Material for the task: Begin
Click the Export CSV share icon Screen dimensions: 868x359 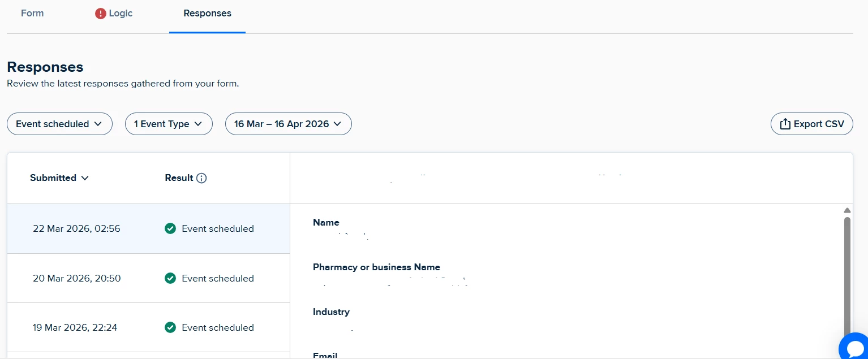(785, 124)
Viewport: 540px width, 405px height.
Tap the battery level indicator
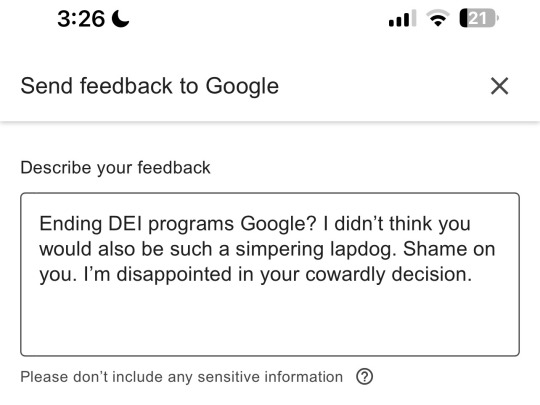click(479, 18)
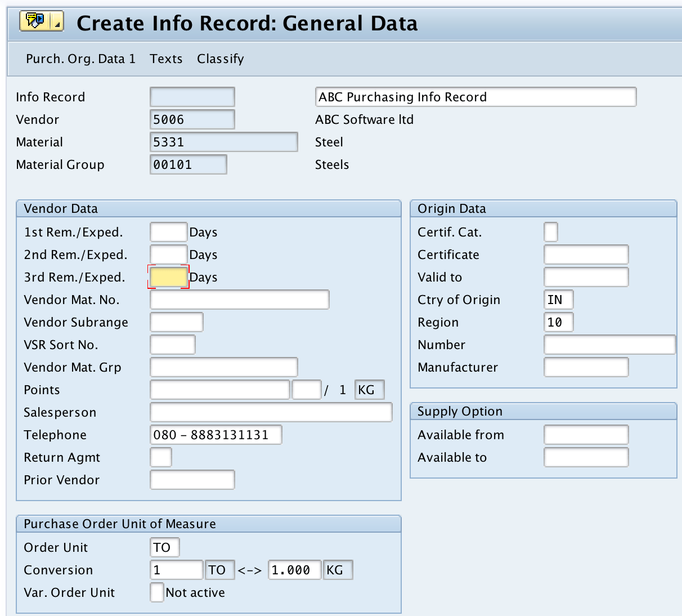Select the Material field showing 5331
This screenshot has width=682, height=616.
[223, 142]
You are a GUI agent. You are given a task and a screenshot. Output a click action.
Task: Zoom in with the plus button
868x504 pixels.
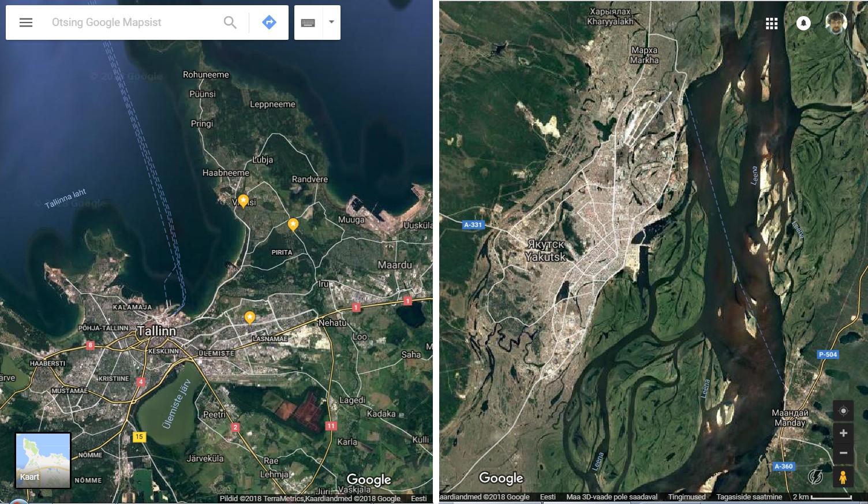pos(843,433)
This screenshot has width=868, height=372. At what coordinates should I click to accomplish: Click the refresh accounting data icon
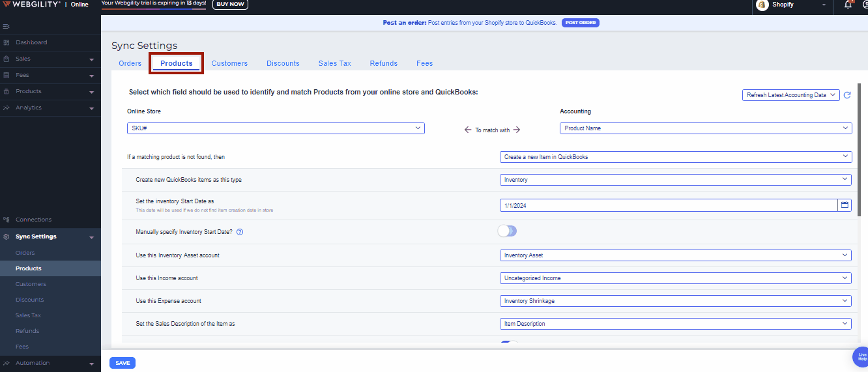(x=847, y=95)
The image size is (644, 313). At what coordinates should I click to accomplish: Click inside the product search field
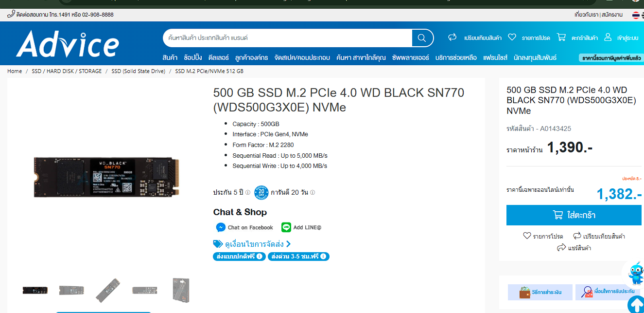[x=288, y=38]
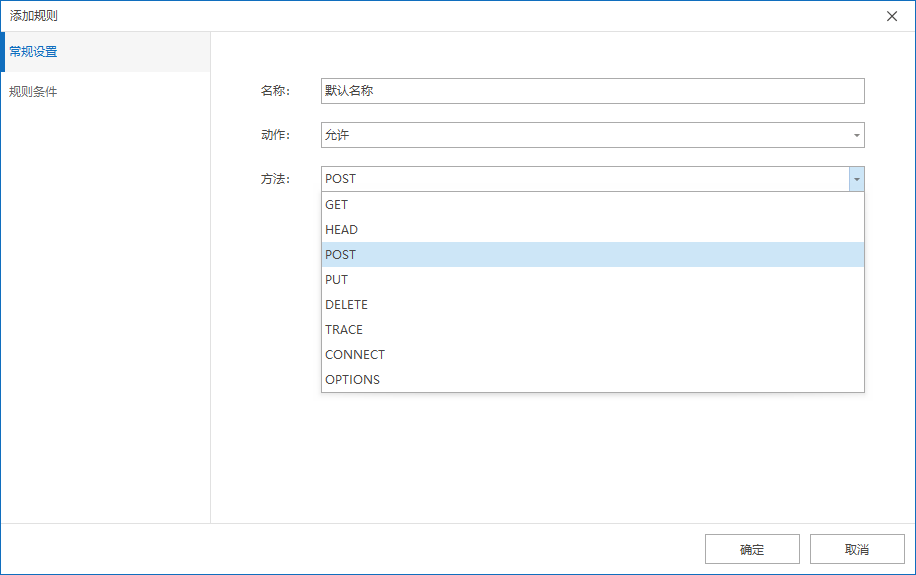
Task: Choose HEAD in the method list
Action: point(592,229)
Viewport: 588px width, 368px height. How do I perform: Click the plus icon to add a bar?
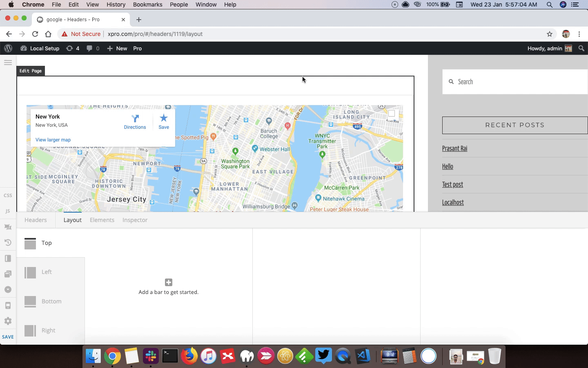(x=169, y=282)
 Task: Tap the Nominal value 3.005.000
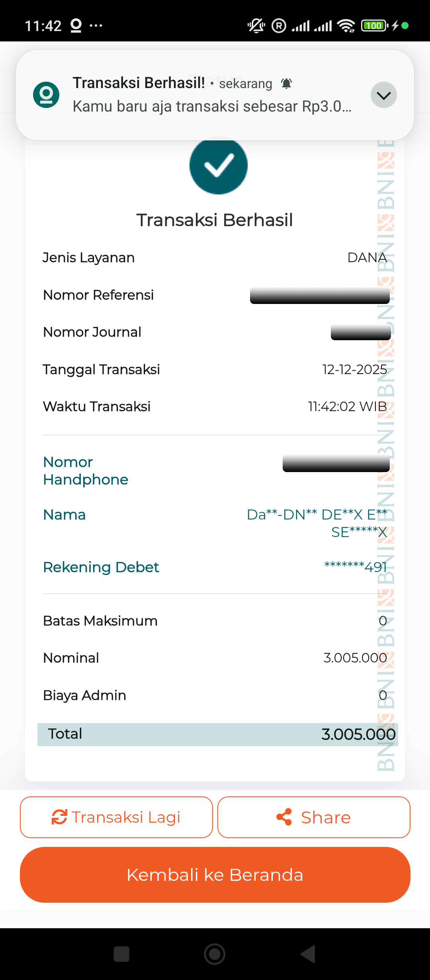tap(355, 658)
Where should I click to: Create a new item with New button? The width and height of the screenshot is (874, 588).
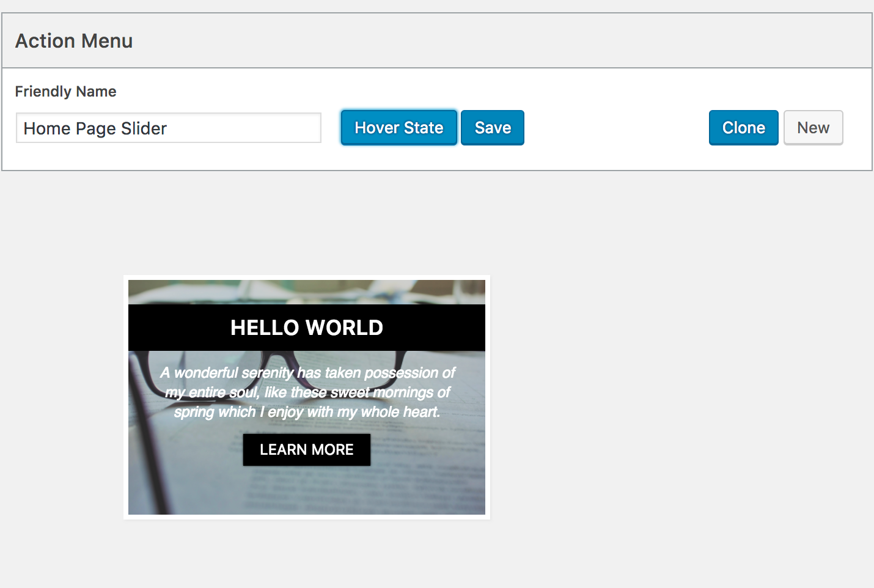[813, 128]
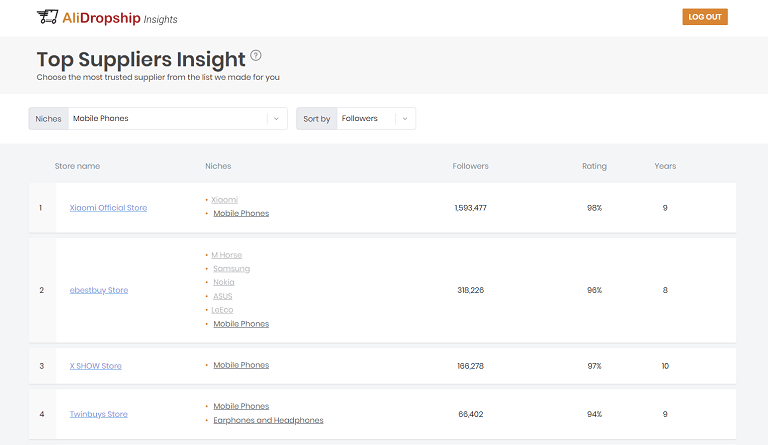Click the Followers column header
This screenshot has height=445, width=768.
[x=470, y=166]
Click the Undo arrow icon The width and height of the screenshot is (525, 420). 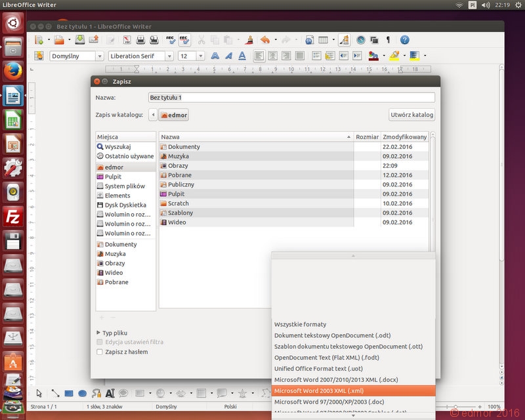pos(265,40)
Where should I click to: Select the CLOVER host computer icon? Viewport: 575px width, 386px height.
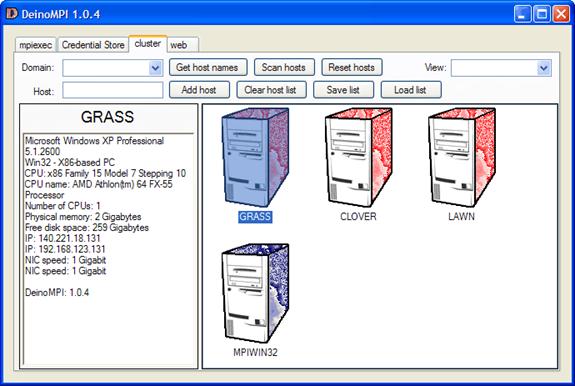358,158
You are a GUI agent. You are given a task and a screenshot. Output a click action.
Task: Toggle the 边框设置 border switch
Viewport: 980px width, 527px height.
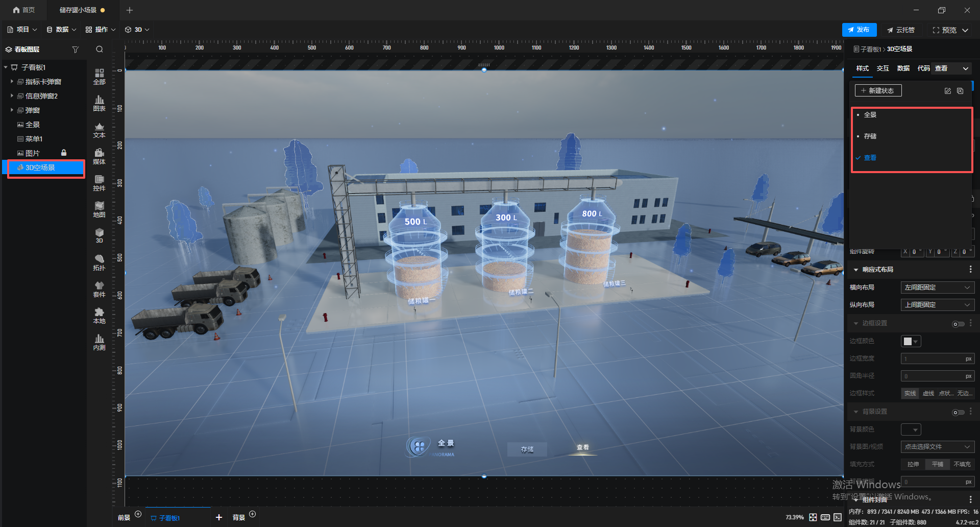coord(958,324)
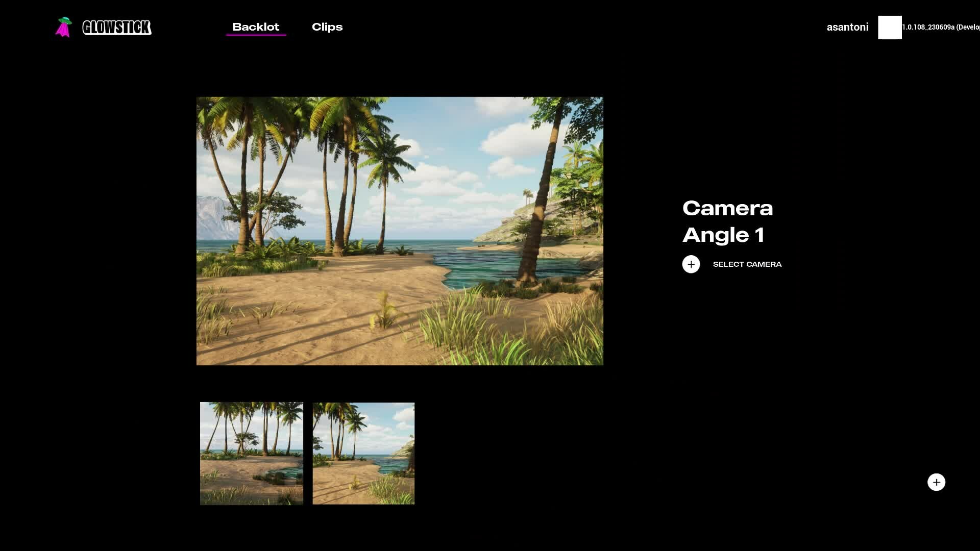This screenshot has width=980, height=551.
Task: Click the version build number label
Action: tap(941, 27)
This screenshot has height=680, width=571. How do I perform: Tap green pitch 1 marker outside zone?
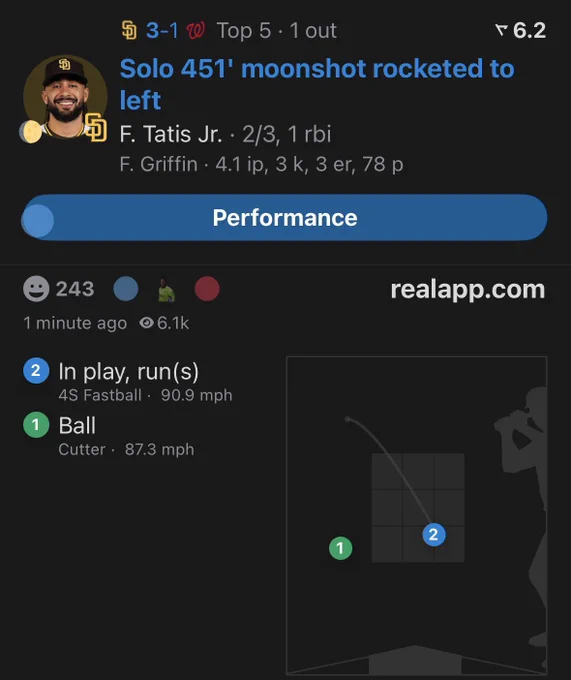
Material for the task: End
Work request:
Copy exactly the lines that run from the line containing "Where should I click to: Select" to the end of the data above, keeping both end lines and leaving out all pictures.

Reply:
Where should I click to: Select the CLOVER host computer icon? Viewport: 575px width, 386px height.
358,158
You are a GUI agent. You are given a task and a screenshot. Output a click action.
Task: Toggle the 边框设置 border switch
Viewport: 980px width, 527px height.
coord(958,324)
This screenshot has width=980, height=551.
Task: Click the version build number label
Action: tap(941, 27)
This screenshot has height=680, width=571. How do I perform: Tap green pitch 1 marker outside zone?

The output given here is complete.